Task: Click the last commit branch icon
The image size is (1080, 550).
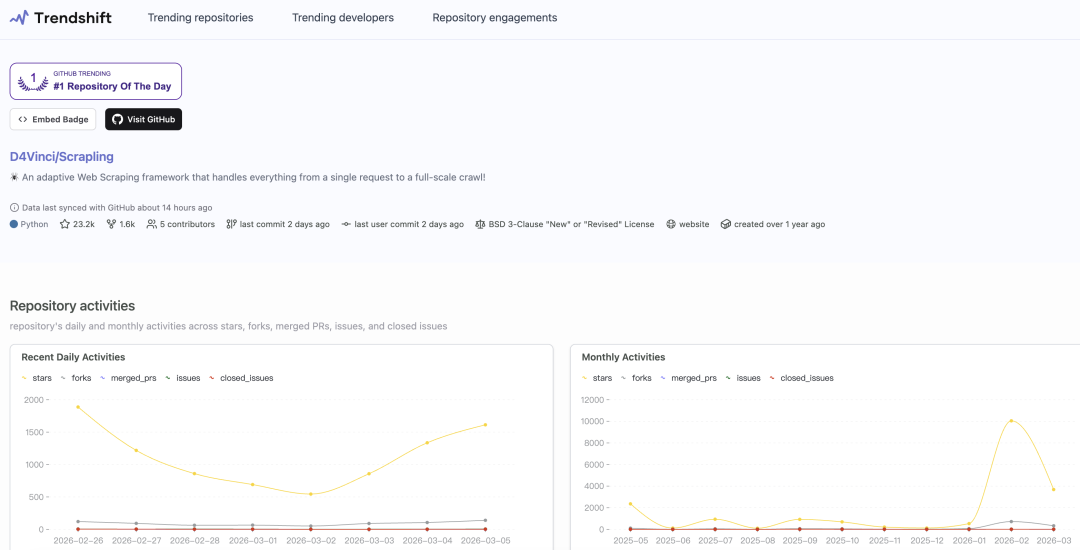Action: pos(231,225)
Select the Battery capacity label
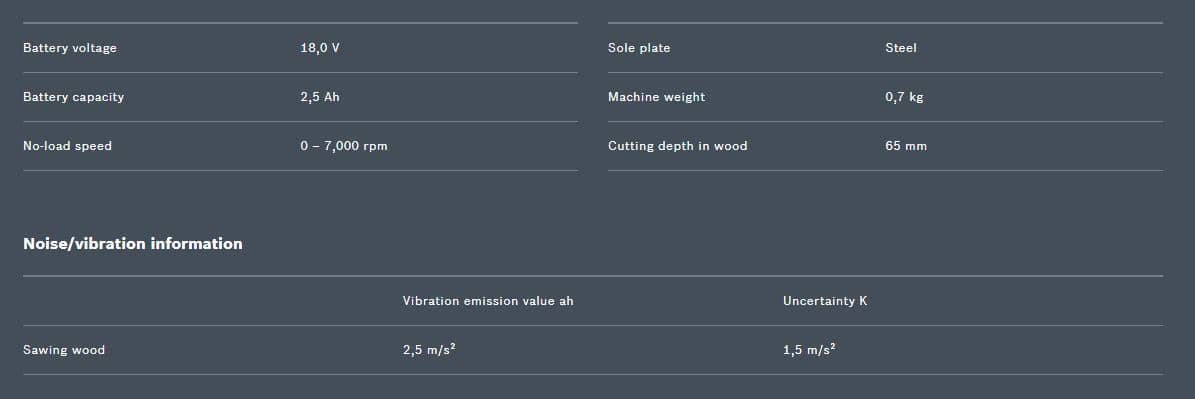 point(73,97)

* * *

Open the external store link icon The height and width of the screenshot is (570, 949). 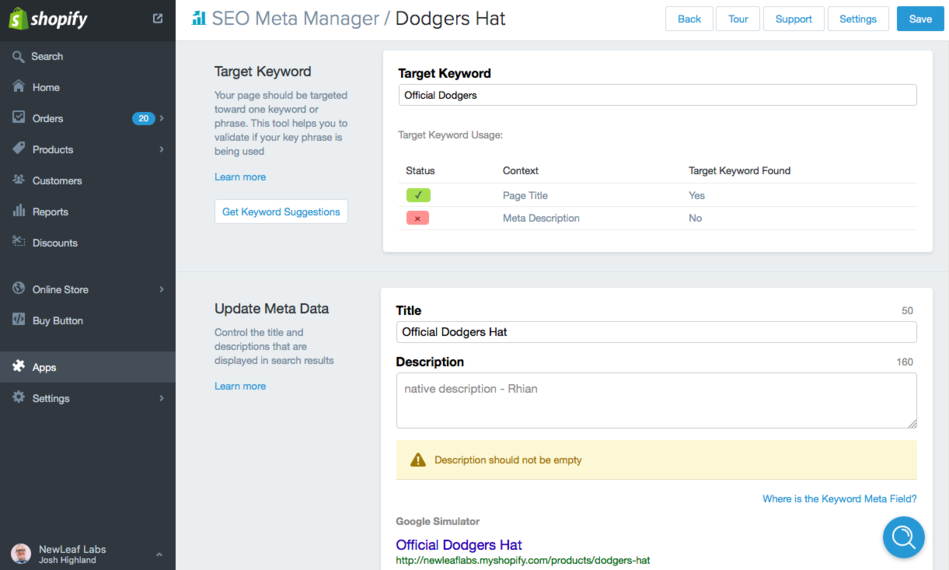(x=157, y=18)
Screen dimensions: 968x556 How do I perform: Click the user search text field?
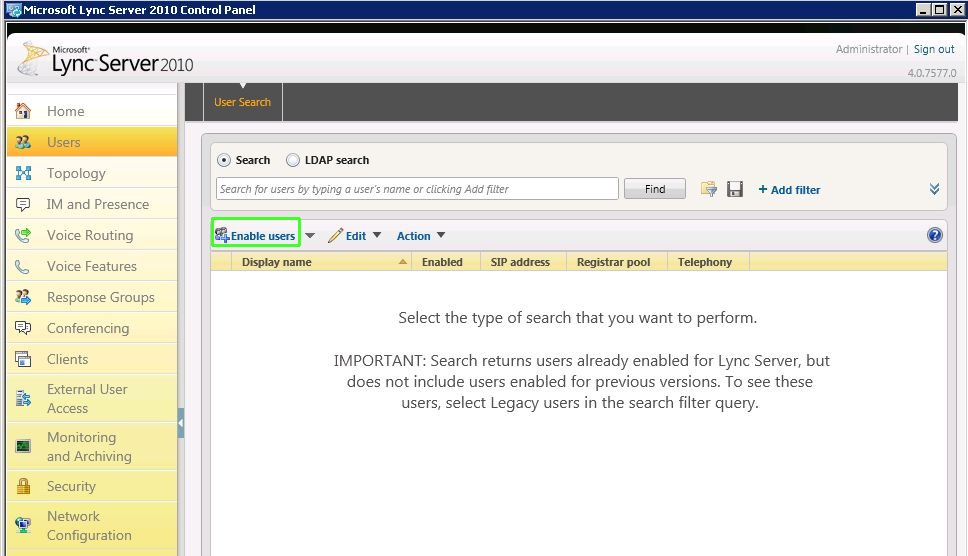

What you should do
Pick out every line in the listing above that contains the word "Click" and copy it. Matching is case-sensitive.

The response
Task: Click the last commit branch icon
Screen dimensions: 968x556 How do I perform: Click the user search text field?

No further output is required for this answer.